| WORK REQUIRED |
Retype the stretch of the Kodachi documentation excerpt from "tor-switch exposes fine-grained" through "HAProxy application-level layer." without changing a word.

| PASSAGE FOR REVIEW |
DNS handling has four modes: auto (DNS flows naturally through the tunnel, the safe default), hybrid (the VPN server's DNS bypasses the tunnel), strict (all DNS is forced through the tunnel), and system (DNS bypasses the tunnel entirely, a leak risk). Direct routing with auto or strict DNS gives the strongest posture, and dns-leak runs continuously to confirm it is holding.

8.3 Tor exit control#

tor-switch exposes fine-grained exit-node control: single country, random, random-worldwide, by continent, and by traffic-volume class, each with a matching exclusion control. Of particular note are the surveillance-alliance selectors, which let a user either target or, more usefully, exclude the Five Eyes (US, GB, CA, AU, NZ), Nine Eyes (adding DK, FR, NL, NO), or Fourteen Eyes (adding DE, BE, IT, ES, SE) jurisdictions. Multi-instance management with per-instance and global timer-based IP rotation rounds out the surface, and load balancing across instances supports round-robin, weighted, and consistent-hashing (client-affinity) modes, with an additional HAProxy application-level layer.

8.4 Encrypted DNS#

DNS can run through DNSCrypt (local or remote, IPv4 and IPv6), through Pi-hole layered on DNSCrypt for combined ad-blocking and encryption, or over Tor for anonymous resolution. The reputable provider set includes Cloudflare, Quad9, AdGuard, OpenDNS, NextDNS, and CleanBrowsing, with IPv4 and IPv6 endpoints, and the runtime database extends well beyond these. The operating system ships configured for DNSCrypt-only resolution (section 9.2), so even a misconfiguration cannot silently fall back to a cleartext resolver.

9. The Live System: Editions, Packages, Tuning, and Hardening#

Kodachi ships as a live bootable ISO that can run amnesically from USB or DVD, be installed to disk with encrypted partitions, or run in a virtual machine. This section documents what is actually in the image.

9.1 Editions and package sets#

The build system is overlay-based: a shared Common base (around 46 explicit packages: live-boot, NetworkManager, OpenSSH, git, build-essential, restic, and core utilities) feeds three distributable editions, with an ARM64 edition scaffolded but not yet shipping.

9.2 The hardening stack#

Kodachi layers multiple independent hardening mechanisms, several enabled by default:

9.3 Kernel and system tuning#

A single sysctl profile (/etc/sysctl.d/99-kodachi-hardening.conf, loaded last) applies over forty hardening directives drawn from the Kernel Self-Protection Project and CIS benchmarks. Highlights: kernel pointer and dmesg restriction (kptr_restrict=2, dmesg_restrict=1), disabled unprivileged BPF and restricted perf events, disabled kexec loading, the full set of protected-symlink/hardlink/fifo/regular filesystem protections, ptrace scoping (yama.ptrace_scope=1), a core-dump pattern that discards dumps to prevent information leaks, increased ASLR entropy (mmap_rnd_bits=32), and a network stack hardened with reverse-path filtering, disabled source routing and ICMP redirects, SYN cookies, and martian logging. IPv4 forwarding is intentionally enabled because VPN and Tor routing require it. For memory hygiene against cold-boot and use-after-free exposure, the hardened boot path can also enable init_on_free=1 so freed memory is zeroed.

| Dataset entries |
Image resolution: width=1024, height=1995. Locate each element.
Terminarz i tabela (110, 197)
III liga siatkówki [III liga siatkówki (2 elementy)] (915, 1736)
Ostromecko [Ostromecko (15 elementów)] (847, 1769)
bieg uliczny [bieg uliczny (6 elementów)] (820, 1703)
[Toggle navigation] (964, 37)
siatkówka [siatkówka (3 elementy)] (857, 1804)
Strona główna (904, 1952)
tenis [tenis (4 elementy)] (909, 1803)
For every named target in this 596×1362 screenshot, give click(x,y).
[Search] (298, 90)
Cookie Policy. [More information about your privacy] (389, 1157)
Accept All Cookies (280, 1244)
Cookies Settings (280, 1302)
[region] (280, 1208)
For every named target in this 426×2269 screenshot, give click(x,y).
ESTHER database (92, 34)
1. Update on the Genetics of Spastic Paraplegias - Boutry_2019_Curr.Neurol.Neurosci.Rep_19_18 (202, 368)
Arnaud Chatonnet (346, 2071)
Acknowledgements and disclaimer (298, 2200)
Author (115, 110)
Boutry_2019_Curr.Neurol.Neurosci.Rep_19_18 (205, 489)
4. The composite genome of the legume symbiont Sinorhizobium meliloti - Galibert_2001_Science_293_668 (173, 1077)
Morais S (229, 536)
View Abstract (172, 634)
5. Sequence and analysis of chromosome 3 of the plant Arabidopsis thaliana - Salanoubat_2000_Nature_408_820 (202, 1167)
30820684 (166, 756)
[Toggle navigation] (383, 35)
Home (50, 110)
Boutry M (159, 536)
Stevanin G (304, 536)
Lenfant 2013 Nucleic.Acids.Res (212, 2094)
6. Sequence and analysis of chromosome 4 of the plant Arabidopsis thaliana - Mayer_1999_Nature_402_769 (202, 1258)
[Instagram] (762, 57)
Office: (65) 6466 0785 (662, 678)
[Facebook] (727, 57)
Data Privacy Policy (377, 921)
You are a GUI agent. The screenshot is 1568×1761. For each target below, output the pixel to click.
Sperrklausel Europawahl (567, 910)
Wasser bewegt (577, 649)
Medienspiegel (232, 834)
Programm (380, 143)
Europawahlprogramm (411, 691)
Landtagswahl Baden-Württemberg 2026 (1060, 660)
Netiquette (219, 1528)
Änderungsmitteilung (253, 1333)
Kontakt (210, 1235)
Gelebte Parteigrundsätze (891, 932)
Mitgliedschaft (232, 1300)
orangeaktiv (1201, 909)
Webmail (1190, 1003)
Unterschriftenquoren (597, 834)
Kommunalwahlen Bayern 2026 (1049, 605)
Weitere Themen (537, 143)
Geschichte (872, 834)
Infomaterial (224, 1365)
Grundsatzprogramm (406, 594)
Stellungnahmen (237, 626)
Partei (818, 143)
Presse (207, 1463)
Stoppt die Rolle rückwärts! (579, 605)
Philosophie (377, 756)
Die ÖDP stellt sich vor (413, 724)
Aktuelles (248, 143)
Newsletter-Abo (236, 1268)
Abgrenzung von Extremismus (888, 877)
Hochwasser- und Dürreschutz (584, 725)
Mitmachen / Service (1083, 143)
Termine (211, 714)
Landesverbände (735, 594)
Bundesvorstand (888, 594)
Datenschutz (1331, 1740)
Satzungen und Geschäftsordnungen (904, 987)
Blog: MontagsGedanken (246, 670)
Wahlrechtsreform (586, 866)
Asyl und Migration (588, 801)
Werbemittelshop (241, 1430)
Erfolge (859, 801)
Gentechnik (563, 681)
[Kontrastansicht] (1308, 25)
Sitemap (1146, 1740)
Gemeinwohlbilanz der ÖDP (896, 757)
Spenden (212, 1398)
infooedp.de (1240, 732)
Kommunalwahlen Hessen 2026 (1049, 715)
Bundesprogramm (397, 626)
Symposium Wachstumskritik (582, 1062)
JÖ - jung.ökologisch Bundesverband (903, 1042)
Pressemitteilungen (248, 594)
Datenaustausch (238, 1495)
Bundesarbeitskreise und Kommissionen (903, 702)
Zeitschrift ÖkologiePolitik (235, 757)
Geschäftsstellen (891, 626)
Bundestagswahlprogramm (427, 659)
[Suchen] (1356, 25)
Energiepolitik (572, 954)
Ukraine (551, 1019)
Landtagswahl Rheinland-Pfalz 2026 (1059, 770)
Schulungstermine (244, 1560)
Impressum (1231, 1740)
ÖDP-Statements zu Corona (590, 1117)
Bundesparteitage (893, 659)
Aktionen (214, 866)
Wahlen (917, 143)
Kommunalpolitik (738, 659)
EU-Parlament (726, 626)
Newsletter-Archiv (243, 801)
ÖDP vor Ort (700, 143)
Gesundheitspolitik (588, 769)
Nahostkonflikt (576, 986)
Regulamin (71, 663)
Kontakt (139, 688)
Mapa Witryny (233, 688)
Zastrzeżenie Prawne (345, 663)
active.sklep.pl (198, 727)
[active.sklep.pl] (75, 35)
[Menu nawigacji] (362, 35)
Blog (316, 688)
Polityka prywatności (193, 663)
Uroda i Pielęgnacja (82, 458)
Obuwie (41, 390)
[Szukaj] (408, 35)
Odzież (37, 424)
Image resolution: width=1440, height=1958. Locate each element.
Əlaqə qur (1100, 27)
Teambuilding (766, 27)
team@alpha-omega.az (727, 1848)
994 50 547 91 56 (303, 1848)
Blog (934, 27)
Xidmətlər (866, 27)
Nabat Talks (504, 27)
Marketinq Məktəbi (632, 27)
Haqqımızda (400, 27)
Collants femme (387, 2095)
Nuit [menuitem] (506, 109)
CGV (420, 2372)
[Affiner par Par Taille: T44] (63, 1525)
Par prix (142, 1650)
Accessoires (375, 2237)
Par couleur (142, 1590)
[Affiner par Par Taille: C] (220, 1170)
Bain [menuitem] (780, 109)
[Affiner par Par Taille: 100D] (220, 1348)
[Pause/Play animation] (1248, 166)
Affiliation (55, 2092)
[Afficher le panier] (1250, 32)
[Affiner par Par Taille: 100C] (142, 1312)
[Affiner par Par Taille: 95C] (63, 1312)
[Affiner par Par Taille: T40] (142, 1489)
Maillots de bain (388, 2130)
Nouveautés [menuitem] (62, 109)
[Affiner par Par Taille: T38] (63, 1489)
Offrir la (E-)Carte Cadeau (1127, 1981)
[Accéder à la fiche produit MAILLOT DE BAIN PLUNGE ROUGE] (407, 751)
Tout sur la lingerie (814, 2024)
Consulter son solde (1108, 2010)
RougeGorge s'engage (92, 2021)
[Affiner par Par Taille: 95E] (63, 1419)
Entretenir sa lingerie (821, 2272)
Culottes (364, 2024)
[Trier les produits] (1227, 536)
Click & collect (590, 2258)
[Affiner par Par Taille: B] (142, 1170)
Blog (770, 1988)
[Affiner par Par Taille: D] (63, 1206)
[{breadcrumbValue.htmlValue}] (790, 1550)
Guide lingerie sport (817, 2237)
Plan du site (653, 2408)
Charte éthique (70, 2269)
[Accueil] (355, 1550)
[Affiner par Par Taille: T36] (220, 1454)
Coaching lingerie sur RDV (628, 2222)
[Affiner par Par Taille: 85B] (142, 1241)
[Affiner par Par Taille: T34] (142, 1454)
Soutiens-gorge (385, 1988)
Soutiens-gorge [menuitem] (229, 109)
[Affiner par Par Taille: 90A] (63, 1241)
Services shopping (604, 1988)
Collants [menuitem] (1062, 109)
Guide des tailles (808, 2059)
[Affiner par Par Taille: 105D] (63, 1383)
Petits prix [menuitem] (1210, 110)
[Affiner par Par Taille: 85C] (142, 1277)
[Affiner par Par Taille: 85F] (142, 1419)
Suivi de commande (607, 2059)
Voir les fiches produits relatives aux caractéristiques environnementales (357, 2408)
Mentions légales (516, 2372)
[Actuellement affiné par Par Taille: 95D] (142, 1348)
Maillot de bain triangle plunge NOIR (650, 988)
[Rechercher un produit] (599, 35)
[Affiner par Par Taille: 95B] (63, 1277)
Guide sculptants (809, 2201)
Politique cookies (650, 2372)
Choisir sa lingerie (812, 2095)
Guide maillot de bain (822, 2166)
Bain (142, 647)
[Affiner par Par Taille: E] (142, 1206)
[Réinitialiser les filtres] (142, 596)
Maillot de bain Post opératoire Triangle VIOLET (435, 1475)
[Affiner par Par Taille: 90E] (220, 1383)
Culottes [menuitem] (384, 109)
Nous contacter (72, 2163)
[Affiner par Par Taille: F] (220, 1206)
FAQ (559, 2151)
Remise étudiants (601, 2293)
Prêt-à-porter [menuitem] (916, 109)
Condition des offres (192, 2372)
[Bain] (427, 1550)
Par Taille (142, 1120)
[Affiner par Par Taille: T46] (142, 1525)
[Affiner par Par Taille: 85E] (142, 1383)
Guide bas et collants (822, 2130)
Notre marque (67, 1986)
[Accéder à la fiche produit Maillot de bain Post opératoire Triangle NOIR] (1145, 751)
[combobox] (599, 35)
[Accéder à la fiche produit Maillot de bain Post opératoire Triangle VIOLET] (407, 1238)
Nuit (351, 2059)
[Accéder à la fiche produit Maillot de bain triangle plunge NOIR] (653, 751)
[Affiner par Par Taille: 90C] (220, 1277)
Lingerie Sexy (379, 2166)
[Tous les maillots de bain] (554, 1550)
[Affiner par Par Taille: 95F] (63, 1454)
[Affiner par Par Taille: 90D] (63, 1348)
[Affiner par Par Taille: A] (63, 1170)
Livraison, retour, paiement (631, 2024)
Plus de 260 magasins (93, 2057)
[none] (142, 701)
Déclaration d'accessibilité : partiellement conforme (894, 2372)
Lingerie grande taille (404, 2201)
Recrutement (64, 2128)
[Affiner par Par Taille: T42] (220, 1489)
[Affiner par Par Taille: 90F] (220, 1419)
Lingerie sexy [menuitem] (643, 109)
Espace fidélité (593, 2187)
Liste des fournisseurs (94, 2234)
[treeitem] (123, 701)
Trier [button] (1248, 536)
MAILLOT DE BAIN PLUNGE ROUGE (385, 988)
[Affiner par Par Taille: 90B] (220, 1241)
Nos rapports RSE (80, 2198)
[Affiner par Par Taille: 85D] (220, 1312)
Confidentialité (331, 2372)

| EXERCISE RESULT |
tor-switch exposes fine-grained exit-node control: single country, random, random-worldwide, by continent, and by traffic-volume class, each with a matching exclusion control. Of particular note are the surveillance-alliance selectors, which let a user either target or, more usefully, exclude the Five Eyes (US, GB, CA, AU, NZ), Nine Eyes (adding DK, FR, NL, NO), or Fourteen Eyes (adding DE, BE, IT, ES, SE) jurisdictions. Multi-instance management with per-instance and global timer-based IP rotation rounds out the surface, and load balancing across instances supports round-robin, weighted, and consistent-hashing (client-affinity) modes, with an additional HAProxy application-level layer.